EXERCISE REQUIREMENTS:
Starting at the line with "Американская пресса (288, 1709)" and going on through the line with "Поиск (51, 1596)", reproduce each line in the records below exactly and nothing more.

RECORDED INFORMATION:
=-=-=
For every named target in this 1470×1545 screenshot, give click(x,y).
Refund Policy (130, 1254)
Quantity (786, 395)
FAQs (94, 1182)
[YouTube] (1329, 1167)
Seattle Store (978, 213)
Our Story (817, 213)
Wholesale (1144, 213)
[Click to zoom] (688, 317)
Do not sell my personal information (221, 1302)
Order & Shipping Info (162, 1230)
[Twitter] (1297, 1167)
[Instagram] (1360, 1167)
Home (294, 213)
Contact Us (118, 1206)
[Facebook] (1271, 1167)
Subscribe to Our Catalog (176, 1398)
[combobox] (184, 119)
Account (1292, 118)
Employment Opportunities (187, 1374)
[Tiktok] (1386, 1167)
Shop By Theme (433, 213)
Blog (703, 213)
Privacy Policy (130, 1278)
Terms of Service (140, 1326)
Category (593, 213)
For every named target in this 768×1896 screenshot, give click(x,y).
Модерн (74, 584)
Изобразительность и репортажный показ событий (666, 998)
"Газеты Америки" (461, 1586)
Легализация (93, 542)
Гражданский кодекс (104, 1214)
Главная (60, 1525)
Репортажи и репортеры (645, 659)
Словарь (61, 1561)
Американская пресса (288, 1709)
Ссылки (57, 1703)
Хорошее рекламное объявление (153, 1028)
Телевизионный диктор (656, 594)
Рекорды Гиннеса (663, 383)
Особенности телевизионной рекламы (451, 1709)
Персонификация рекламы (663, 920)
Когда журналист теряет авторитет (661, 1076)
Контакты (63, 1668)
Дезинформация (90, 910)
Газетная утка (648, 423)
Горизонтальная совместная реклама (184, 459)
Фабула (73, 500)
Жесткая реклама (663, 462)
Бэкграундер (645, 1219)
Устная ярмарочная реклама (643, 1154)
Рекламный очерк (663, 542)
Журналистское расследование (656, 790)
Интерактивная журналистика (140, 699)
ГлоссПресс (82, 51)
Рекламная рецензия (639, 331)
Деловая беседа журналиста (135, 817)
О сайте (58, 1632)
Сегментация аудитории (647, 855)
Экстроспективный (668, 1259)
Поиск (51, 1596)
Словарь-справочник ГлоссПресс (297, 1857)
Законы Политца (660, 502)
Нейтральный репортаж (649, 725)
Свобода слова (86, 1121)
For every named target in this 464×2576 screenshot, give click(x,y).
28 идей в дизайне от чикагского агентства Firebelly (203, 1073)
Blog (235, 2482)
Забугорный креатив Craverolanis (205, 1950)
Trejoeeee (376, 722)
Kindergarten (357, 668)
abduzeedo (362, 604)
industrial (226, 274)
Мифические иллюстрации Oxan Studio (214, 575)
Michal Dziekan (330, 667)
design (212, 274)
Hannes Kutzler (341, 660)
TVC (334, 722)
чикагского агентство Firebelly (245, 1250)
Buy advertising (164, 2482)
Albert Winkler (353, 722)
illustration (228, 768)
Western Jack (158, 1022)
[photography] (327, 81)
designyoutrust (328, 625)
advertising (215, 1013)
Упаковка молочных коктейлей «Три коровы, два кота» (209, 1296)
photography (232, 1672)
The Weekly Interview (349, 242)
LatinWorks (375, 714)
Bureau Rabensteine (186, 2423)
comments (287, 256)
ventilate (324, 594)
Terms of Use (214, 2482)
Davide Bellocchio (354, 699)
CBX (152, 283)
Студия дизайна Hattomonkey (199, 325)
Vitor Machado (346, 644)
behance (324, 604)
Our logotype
=-=-=
EXERCISE ANSWER:
Американская пресса (288, 1709)
Ссылки (57, 1703)
Хорошее рекламное объявление (153, 1028)
Телевизионный диктор (656, 594)
Рекорды Гиннеса (663, 383)
Особенности телевизионной рекламы (451, 1709)
Персонификация рекламы (663, 920)
Когда журналист теряет авторитет (661, 1076)
Контакты (63, 1668)
Дезинформация (90, 910)
Газетная утка (648, 423)
Горизонтальная совместная реклама (184, 459)
Фабула (73, 500)
Жесткая реклама (663, 462)
Бэкграундер (645, 1219)
Устная ярмарочная реклама (643, 1154)
Рекламный очерк (663, 542)
Журналистское расследование (656, 790)
Интерактивная журналистика (140, 699)
ГлоссПресс (82, 51)
Рекламная рецензия (639, 331)
Деловая беседа журналиста (135, 817)
О сайте (58, 1632)
Сегментация аудитории (647, 855)
Экстроспективный (668, 1259)
Поиск (51, 1596)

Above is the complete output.